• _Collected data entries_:
########################################

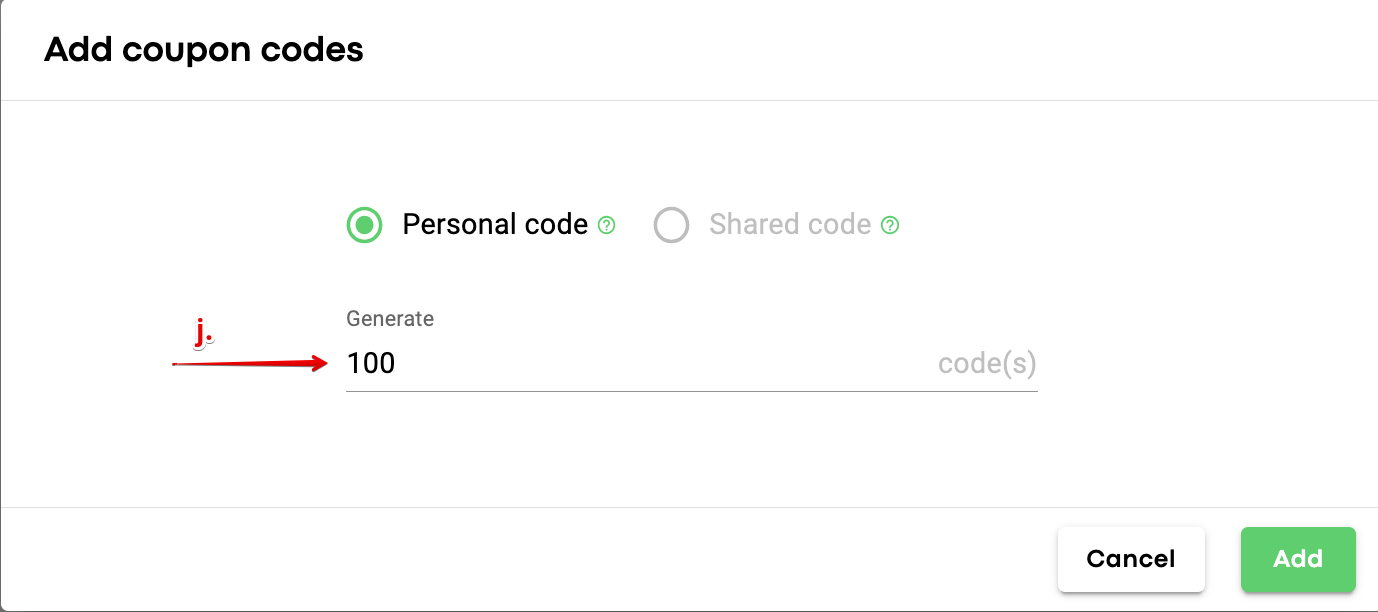Click the "Shared code" label text
This screenshot has height=612, width=1378.
[x=790, y=224]
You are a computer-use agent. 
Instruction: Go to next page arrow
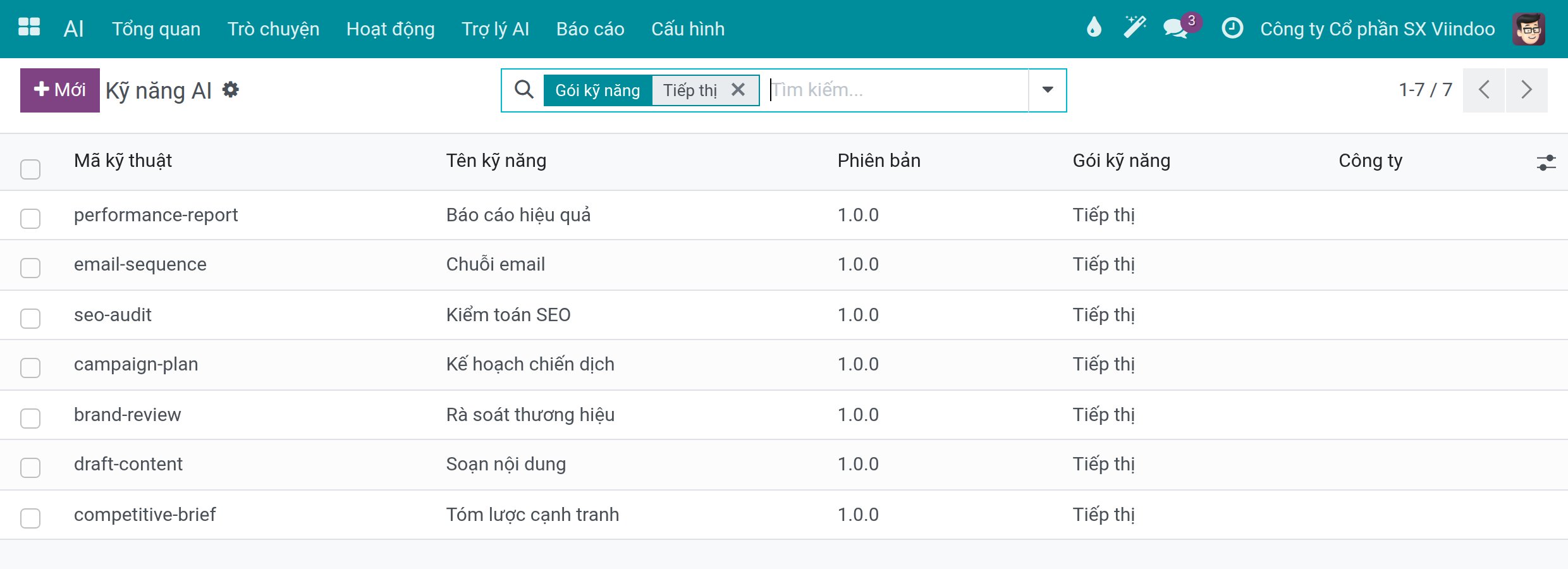coord(1526,90)
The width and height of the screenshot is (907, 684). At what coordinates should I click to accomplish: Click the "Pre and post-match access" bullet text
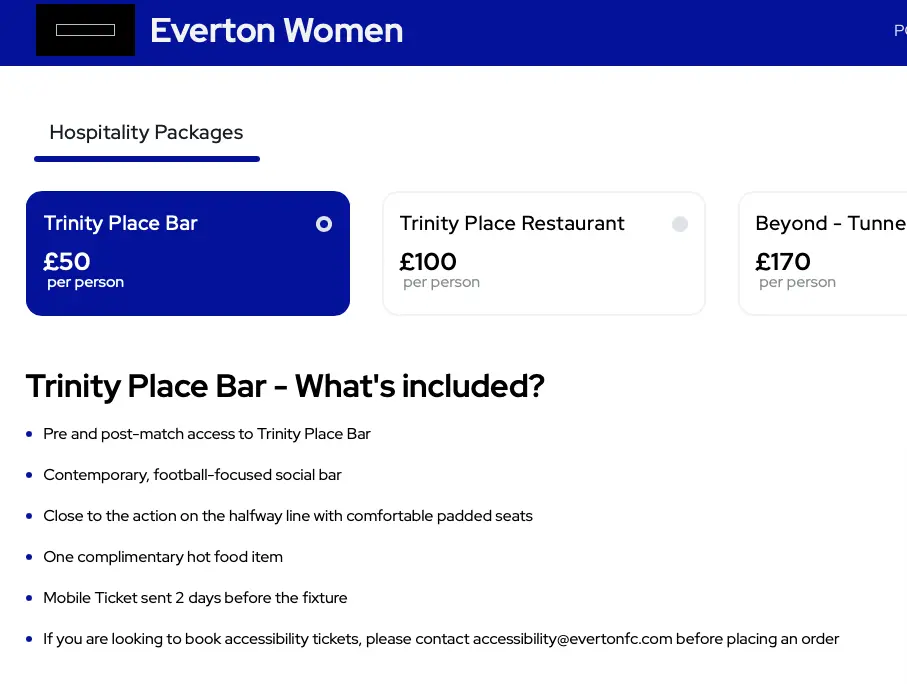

########################################

• _EXERCISE DETAILS_: Only the lines from the one with "You are a computer-use agent." through the end of the data, both ends included, should be written out exactly, and no pictures should appear.

• _RESPONSE_:
You are a computer-use agent. 
Instruction: Go to next page arrow
coord(1526,90)
The width and height of the screenshot is (907, 684). At what coordinates should I click to accomplish: Click the "Pre and post-match access" bullet text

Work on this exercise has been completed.